▶ WHAT IS EXPECTED:
Replace every "in the screenshot" in the listing below with "on the screen", and leave all other text unchanged.

▶ RECORD EXTRACTS:
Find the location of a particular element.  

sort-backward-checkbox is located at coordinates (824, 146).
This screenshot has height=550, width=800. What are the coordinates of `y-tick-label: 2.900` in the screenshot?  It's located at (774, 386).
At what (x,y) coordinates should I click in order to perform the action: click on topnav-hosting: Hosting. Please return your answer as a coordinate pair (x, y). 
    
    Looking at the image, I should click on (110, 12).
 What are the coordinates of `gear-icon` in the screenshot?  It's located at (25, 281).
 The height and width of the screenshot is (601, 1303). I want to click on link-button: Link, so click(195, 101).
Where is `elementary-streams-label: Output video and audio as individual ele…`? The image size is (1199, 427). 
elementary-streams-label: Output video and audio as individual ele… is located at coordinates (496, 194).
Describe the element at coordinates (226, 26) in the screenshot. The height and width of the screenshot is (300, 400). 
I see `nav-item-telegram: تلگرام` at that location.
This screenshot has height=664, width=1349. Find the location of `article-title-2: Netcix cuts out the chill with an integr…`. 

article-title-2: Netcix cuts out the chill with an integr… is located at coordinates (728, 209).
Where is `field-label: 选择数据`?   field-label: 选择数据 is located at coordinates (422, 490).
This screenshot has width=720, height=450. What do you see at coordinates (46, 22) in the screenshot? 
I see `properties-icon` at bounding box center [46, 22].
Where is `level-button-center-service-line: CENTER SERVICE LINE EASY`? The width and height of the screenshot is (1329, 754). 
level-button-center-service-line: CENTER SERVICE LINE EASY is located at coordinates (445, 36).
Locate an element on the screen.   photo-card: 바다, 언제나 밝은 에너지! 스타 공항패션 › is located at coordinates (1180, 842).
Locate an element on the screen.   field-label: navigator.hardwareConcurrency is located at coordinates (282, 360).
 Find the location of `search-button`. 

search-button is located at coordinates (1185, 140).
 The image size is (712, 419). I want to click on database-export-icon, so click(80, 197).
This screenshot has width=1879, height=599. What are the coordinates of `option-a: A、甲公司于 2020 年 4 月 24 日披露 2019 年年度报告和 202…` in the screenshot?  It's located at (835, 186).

▶ THE COMPLETED TASK:
Find the location of a particular element.  

sort-backward-checkbox is located at coordinates (824, 146).
This screenshot has height=550, width=800. What are the coordinates of `y-tick-label: 2.900` on the screen?  It's located at (774, 386).
At what (x,y) coordinates should I click in order to perform the action: click on topnav-hosting: Hosting. Please return your answer as a coordinate pair (x, y). 
    
    Looking at the image, I should click on (110, 12).
 What are the coordinates of `gear-icon` on the screen?  It's located at (25, 281).
 The height and width of the screenshot is (601, 1303). I want to click on link-button: Link, so click(195, 101).
Where is `elementary-streams-label: Output video and audio as individual ele…`? The image size is (1199, 427). 
elementary-streams-label: Output video and audio as individual ele… is located at coordinates (496, 194).
Describe the element at coordinates (226, 26) on the screen. The height and width of the screenshot is (300, 400). 
I see `nav-item-telegram: تلگرام` at that location.
This screenshot has height=664, width=1349. Find the location of `article-title-2: Netcix cuts out the chill with an integr…`. 

article-title-2: Netcix cuts out the chill with an integr… is located at coordinates (728, 209).
Where is `field-label: 选择数据`?   field-label: 选择数据 is located at coordinates (422, 490).
This screenshot has width=720, height=450. What do you see at coordinates (46, 22) on the screen? 
I see `properties-icon` at bounding box center [46, 22].
Where is `level-button-center-service-line: CENTER SERVICE LINE EASY`? The width and height of the screenshot is (1329, 754). 
level-button-center-service-line: CENTER SERVICE LINE EASY is located at coordinates (445, 36).
Locate an element on the screen.   photo-card: 바다, 언제나 밝은 에너지! 스타 공항패션 › is located at coordinates (1180, 842).
Locate an element on the screen.   field-label: navigator.hardwareConcurrency is located at coordinates (282, 360).
 Find the location of `search-button`. 

search-button is located at coordinates (1185, 140).
 The image size is (712, 419). I want to click on database-export-icon, so click(80, 197).
This screenshot has width=1879, height=599. What are the coordinates of `option-a: A、甲公司于 2020 年 4 月 24 日披露 2019 年年度报告和 202…` on the screen?  It's located at (835, 186).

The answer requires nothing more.